The Rapa Nui Natural Park has been home to the ancient statues for over 500 years since their creation by the indigenous Polynesian tribe, the Rapa Nui. Now, the designated Unesco World Heritage Site is charred by what the island’s mayor, Pedro Edmunds Paoa, says may have been a deliberate fire. “The damage caused by the fire can’t be undone,” he said. The October 3rd fire spread across 148 acres and the exact extent of the damage is still being assessed.

Old Masters Compilation Heads to Auction After Collectors’ Divorce

               

Ten artworks from collectors Mark Fisch and Rachel Davidson’s masterful stash are set to go up for auction at the Sotheby’s Master’s Week sales in January 2023. Peter Paul Rubens’ Salome Presented with the Severed Head of Saint John the Baptist (ca. 1609), Orazio Gentileschi’s Penitent Saint Mary Magdalene (ca. 1622), and Georges de la Tour’s Saint James the Greater (ca. 1615-1620) are just a few of the proposed featured artworks. The ex-couple’s complete collection is valued at $177 million and the ten masterpieces appointed for auction will be available for viewing–prior to the January sales–from November 4-13 at Sotheby’s New York headquarters.

Civilians Killed and Cultural Institutions in Kyiv Damaged by Numerous Russian Missile Strikes

Ukraine’s Cultural Minister Oleksandr Tkachenko reported that at least 19 civilians were killed and several cultural centers were damaged in the 80 missile attack on Kyiv, Ukraine by Russia. Recorded to be the worst attack on Kyiv since the start of Russia’s 2022 invasion, President Vladimir Putin ordered the assault in response to a blast that severed parts of the Kerch Strait Bridge–a 12-mile span linking Russia to Crimea. Some of the affected institutions include the National Philharmonic and Taras Shevchenko Kyiv National University.

D.C. Museum Externally Displays Large-Scale Feminist Piece by Austrian Artist Katharina Cibulka

“As long as generations change but our struggles stay the same, I will be a feminist,” reads the sizable message outside the National Museum of Women in the Arts located in the nation’s capitol. The 7,000 square-foot white mesh is part of Cibulka’s ongoing project titled SOLANGE, which utilizes construction sites as a place to house feminist-centered textual works. Additional installations from the collection have been publicly shown in France, Italy, Morocco, and other countries.
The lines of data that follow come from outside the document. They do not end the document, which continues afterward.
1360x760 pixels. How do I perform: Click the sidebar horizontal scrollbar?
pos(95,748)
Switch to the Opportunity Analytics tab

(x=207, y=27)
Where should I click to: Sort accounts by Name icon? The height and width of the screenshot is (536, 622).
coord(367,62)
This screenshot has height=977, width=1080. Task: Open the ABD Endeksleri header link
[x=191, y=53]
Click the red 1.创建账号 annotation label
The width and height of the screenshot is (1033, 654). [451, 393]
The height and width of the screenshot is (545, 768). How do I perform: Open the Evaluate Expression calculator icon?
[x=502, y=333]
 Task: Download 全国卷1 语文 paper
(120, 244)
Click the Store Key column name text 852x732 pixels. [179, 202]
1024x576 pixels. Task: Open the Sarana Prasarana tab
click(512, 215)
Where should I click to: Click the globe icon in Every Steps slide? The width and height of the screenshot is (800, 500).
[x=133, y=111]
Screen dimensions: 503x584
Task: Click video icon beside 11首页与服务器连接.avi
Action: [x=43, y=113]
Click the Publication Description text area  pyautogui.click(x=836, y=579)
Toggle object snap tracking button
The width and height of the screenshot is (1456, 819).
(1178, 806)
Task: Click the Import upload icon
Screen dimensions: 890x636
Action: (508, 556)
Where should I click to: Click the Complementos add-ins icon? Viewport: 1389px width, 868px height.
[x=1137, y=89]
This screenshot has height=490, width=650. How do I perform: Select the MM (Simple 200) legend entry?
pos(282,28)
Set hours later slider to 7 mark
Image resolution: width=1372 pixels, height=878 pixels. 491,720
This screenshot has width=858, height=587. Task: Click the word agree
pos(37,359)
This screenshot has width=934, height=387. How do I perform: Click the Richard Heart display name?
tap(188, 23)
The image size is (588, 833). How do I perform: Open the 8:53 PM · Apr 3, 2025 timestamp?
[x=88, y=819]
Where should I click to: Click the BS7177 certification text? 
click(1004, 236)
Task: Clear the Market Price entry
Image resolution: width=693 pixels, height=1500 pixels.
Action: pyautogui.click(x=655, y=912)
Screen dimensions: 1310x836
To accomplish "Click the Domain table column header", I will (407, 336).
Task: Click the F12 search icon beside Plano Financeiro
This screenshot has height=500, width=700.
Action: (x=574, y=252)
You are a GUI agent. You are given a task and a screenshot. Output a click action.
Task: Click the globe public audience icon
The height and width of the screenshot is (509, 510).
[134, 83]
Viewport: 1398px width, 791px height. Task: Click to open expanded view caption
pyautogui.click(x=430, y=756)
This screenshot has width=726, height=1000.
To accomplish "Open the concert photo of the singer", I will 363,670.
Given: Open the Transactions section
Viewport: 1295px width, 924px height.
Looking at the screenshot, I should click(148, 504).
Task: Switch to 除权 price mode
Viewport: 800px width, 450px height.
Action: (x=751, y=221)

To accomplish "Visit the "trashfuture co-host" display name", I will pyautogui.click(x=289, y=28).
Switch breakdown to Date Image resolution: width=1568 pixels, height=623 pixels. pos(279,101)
Food Fight: Climate Activists Versus Claude Monet’s Meules Painting

Meules, which is currently on loan to the Museum Barberini in Potsdam, Germany from buyer and collector Hasso Plattner, received a serving of mashed potatoes across its surface on Sunday, October 23. The two activists from the Letzte Generation group intended to convey the contrast between the “idyllic nature” within Meules and the current environmental dangers in similar, real-life sceneries. The 110.7 million dollar painting was glazed and therefore, unharmed by the demonstration.

Ireland’s Cork Harbor Mystery Structure Identified as an Archaic Tomb

Lead archaeologist Michael Gibbons has confirmed that the once undefinable monument, Carraig á Mhaistin, is a megalithic dolmen–a single-chamber tomb, constructed by a minimum of two vertical megaliths with a flat capstone set atop. The man-made marker for the burial spot was once hidden by rising tides, measures at 82 feet long by 15 feet wide, and is even believed to go well beyond the earth’s surface. The dolmen is only one of two known intertidal tombs in Ireland.